Гамп опять кивнул. Джонатан видел, к чему ведет этот разговор. Гамп совершенно явно изображал из себя сыщика и пытался незаметно вытянуть из трактирщика все, что тому было известно.
– Держу пари, у вас тут бывают какие-нибудь толстяки, – продолжал Гамп, щурясь и делая глоток кофе.
Джонатан взглянул на Майлза, который, казалось, давился чем-то, – без сомнения, это было реакцией на тонкие методы Гампа.
– Толстяки? – переспросил трактирщик, который, к несчастью, был круглым как бочка. – О чем вы говорите? И не пытайтесь подшучивать надо мной, сэр! – добавил он, потрясая своей лопаточкой.
– Ничуть, – заверил его Гамп, сильно удивленный его возбуждением. – Вы меня не так поняли. Мы видели на пороге человека. Потрясающего человека. Огромный, как тележное колесо. И ходит примерно так, как ходило бы колесо, если бы у него были ноги. Что-то вроде походки с поворотом, если вы понимаете, что я имею в виду. Выглядел он так, будто его загрузили в одежду при помощи совка. И у него была потрясающая голова. Заостренная кверху, с чудовищными щеками. А его ноги почти невозможно различить. Они больше походили на стволы деревьев, чем на что-либо другое. И он проделывал одну такую шутку с буханками хлеба – проедал в середине дырку и надевал себе по буханке на каждое запястье, чтобы откусывать от них, взмахивая руками при ходьбе.
Трактирщик подал ветчину и повернулся к Гампу, глядя на него с подозрением:
– И вы обвиняете меня в том, что я имел дела с этим дубоголовым толстяком?
– Он вовсе не был дубоголовым, – решительно вступился за Сквайра Гамп. – Я просто подумал, что он мог проходить мимо. Вот и все.
– А почему вы просто не подошли к нему и не спросили его самого? Буханки хлеба на запястье! И вообще, что это вы затеваете? Кто вас надоумил?
– Надоумил меня? – опять переспросил Гамп.
– Это был Сикорский? – поинтересовался трактирщик. – Что он замышляет? Дубоголовые толстяки, как бы не так! Я из него самого сделаю дубовую голову. Передайте Сикорскому…
– Не знаю я никакого Сикорского, – запротестовал Гамп. – Я просто так говорил, чесал языком. Мы встретили это забавное толстое пугало так, на дороге, и…
– На какой дороге? – перебил его трактирщик, отыгрываясь за учиненный ему Гампом допрос.
– Ну на той, по которой мы пришли сюда.
– Вчера вечером вы сказали, что спустились с лугов, – проницательно заметил трактирщик. – А теперь вы хотите убедить меня в том, что там, наверху, проходит съезд толстяков? Сборище дубоголовых? От всего этого попахивает Сикорским. Передайте ему, чтобы держал свои грязные замыслы при себе. Передайте ему, что Лэйтон Снэйд не такой человек, чтобы с ним можно было шутки шутить, и пусть он забирает своего драгоценного толстяка и отправляется с ним к дьяволу!

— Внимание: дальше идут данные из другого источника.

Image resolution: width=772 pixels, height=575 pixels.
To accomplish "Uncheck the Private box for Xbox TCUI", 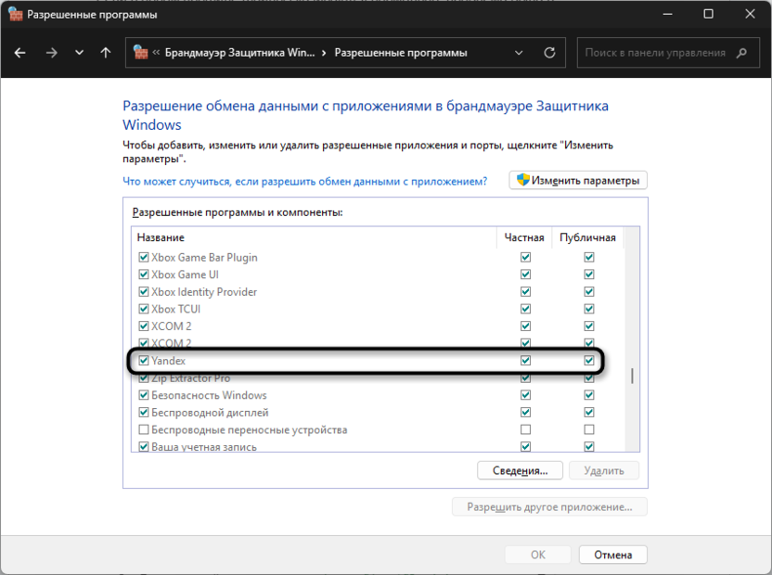I will [526, 309].
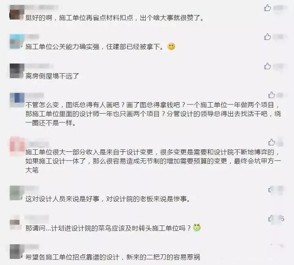Viewport: 294px width, 265px height.
Task: Select comment text 希望各施工单位招点靠谱的设计
Action: coord(72,257)
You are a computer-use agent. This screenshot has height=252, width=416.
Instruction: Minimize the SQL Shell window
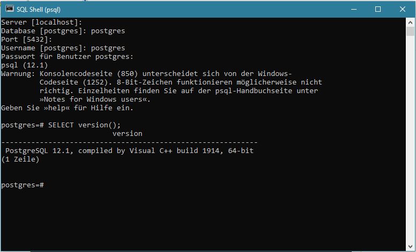coord(354,9)
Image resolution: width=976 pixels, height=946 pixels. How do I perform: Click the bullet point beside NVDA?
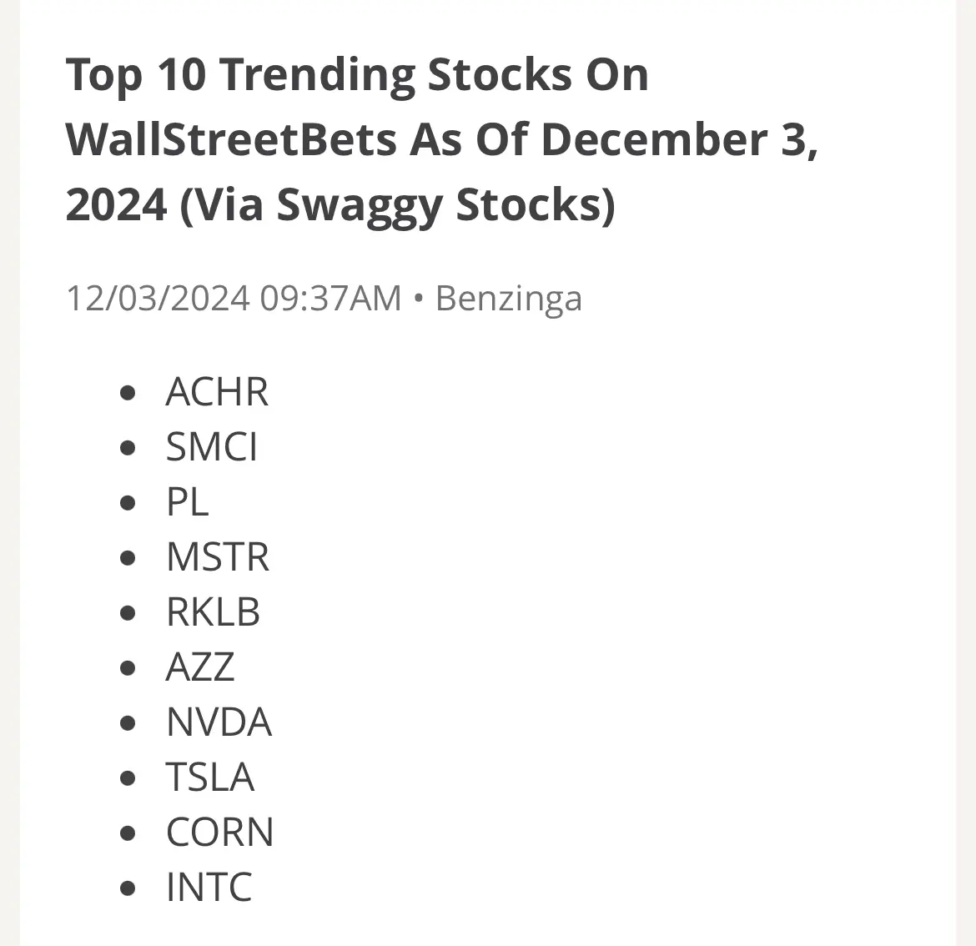(128, 722)

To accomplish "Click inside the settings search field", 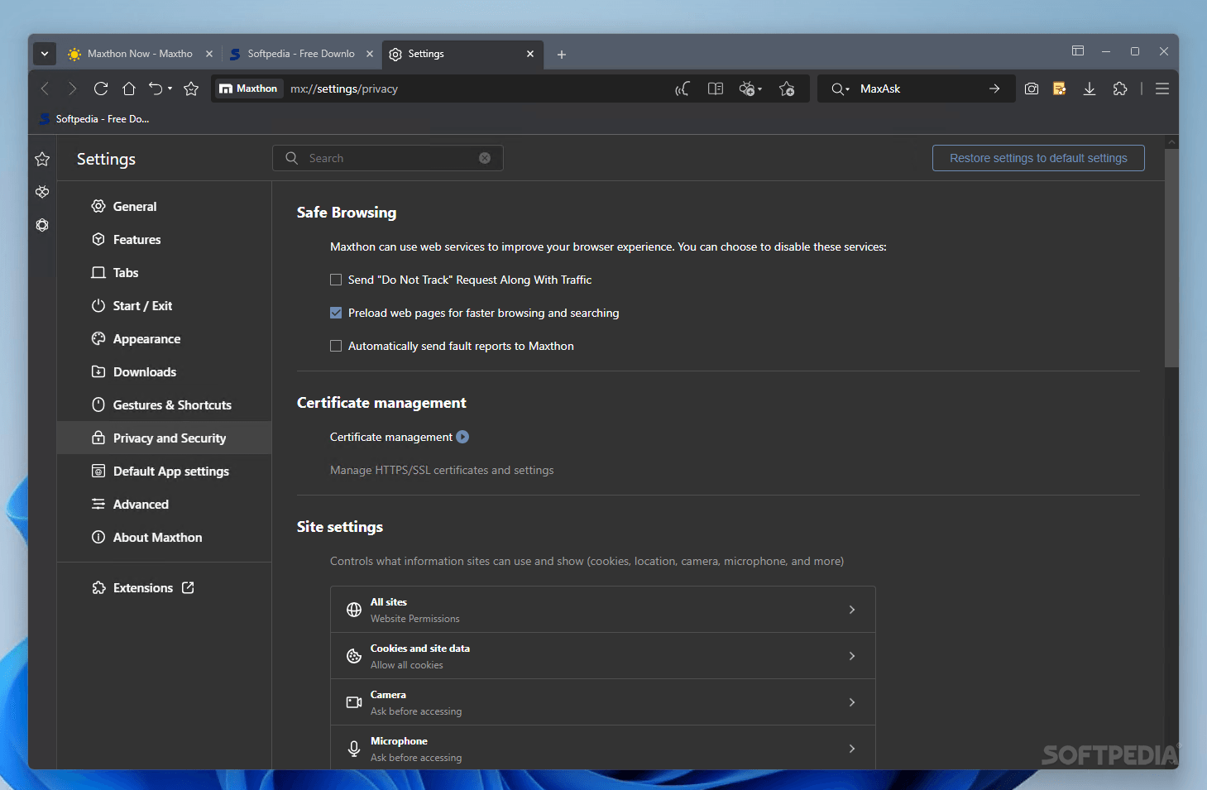I will click(387, 157).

Он хлопнул ладонью по крышке плиты, раздался ужасающий грохот, в результате которого из задних комнат вышла его жена.
– Что это за шум? – осведомилась она.
– Это Сикорский, – ответил трактирщик. – Он послал сюда эту банду хулиганов рассказывать нам басни. Вот тот бормочет что-то о толстяках. Похоже, он думает, у нас их больше, чем нужно!
– Ах он так думает! – вскричала женщина. Ее реакция показалась Джонатану довольно странной, и он заподозрил, что этот разговор понемногу становится бессвязным.
Трактирщик все более озлоблялся. Он начал рубить лопаточкой жарящиеся на сковородке яйца, кромсая и разбрасывая их до тех пор, пока они вообще не перестали походить на яичницу.
– Нам лучше пойти доложить Сикорскому, – брякнул Джонатан, чем раз и навсегда исключил любую возможность объясниться. Он пожалел о своих словах сразу же после того, как произнес их.
Трактирщик принялся проклинать Сикорского, Гампа, дубоголовых, Джонатана и вообще почти все, что было под рукой. В результате этого инцидента всех пятерых, что называется, выставили из трактира, и они оказались на дороге, так и не попробовав растерзанную яичницу с ветчиной. Джонатан ругал себя за то, что вступил в разговор. Это стоило ему завтрака, но, поразмыслив, он осознал, что трактирщик был вовсе не плохим парнем. Насколько он мог знать, этот Сикорский – тоже. В целом это было просто неудачное утро.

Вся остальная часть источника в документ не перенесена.